Laser altimetry by the MESSENGER spacecraft has yielded a topographic model of the northern hemisphere of Mercury. The dynamic range of elevations is considerably smaller than those of Mars or the Moon. The most prominent feature is an extensive lowland at high northern latitudes that hosts the volcanic northern plains.

Gravity field and internal structure of Mercury from MESSENGER.

Radio tracking of the MESSENGER spacecraft has provided a model of Mercury's gravity field. In the northern hemisphere, several large gravity anomalies, including candidate mass concentrations (mascons), exceed 100 milli-Galileos (mgal). Mercury's northern hemisphere crust is thicker at low latitudes and thinner in the polar region and shows evidence for thinning beneath some impact basins.

MESSENGER observations of transient bursts of energetic electrons in Mercury's magnetosphere.

The MESSENGER spacecraft began detecting energetic electrons with energies greater than 30 kilo-electron volts (keV) shortly after its insertion into orbit about Mercury.
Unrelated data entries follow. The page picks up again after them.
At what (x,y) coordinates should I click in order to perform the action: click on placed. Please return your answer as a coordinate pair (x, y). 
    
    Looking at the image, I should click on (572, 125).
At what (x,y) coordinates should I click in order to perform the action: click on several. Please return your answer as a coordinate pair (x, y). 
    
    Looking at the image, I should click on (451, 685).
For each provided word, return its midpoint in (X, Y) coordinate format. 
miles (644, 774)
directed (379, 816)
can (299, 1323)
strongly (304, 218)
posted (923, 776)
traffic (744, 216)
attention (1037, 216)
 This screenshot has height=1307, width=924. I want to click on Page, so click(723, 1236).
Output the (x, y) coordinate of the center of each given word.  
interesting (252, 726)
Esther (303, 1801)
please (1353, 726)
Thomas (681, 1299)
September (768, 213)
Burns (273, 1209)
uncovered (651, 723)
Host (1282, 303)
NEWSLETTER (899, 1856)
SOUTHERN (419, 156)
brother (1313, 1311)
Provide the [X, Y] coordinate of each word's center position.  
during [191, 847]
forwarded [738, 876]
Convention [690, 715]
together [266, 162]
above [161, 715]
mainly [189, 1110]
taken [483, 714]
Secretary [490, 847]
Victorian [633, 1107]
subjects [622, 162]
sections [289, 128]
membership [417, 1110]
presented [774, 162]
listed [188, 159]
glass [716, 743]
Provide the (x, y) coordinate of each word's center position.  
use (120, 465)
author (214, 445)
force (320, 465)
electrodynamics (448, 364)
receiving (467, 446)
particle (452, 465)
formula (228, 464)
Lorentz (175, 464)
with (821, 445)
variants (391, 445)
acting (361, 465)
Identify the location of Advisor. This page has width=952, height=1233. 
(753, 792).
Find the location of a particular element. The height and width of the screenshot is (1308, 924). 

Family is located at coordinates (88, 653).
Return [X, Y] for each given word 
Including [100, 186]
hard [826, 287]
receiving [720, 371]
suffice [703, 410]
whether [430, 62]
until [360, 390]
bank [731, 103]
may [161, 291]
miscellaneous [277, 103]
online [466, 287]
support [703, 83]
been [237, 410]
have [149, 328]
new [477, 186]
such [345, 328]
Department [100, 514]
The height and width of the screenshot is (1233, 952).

In contrast, no energetic protons were observed. The energetic electrons arrive as bursts lasting from seconds to hours and are most intense close to the planet, distributed in latitude from the equator to the north pole, and present at most local times.

MESSENGER observations of the spatial distribution of planetary ions near Mercury.

Global measurements by MESSENGER of the fluxes of heavy ions at Mercury, particularly sodium (Na(+)) and oxygen (O(+)), exhibit distinct maxima in the northern magnetic-cusp region, indicating that polar regions are important sources of Mercury's ionized exosphere, presumably through solar-wind sputtering near the poles. The observed fluxes of helium (He(+)) are more evenly distributed, indicating a more uniform source such as that expected from evaporation from a helium-saturated surface. In some regions near Mercury, especially the nightside equatorial region, the Na(+) pressure can be a substantial fraction of the proton pressure.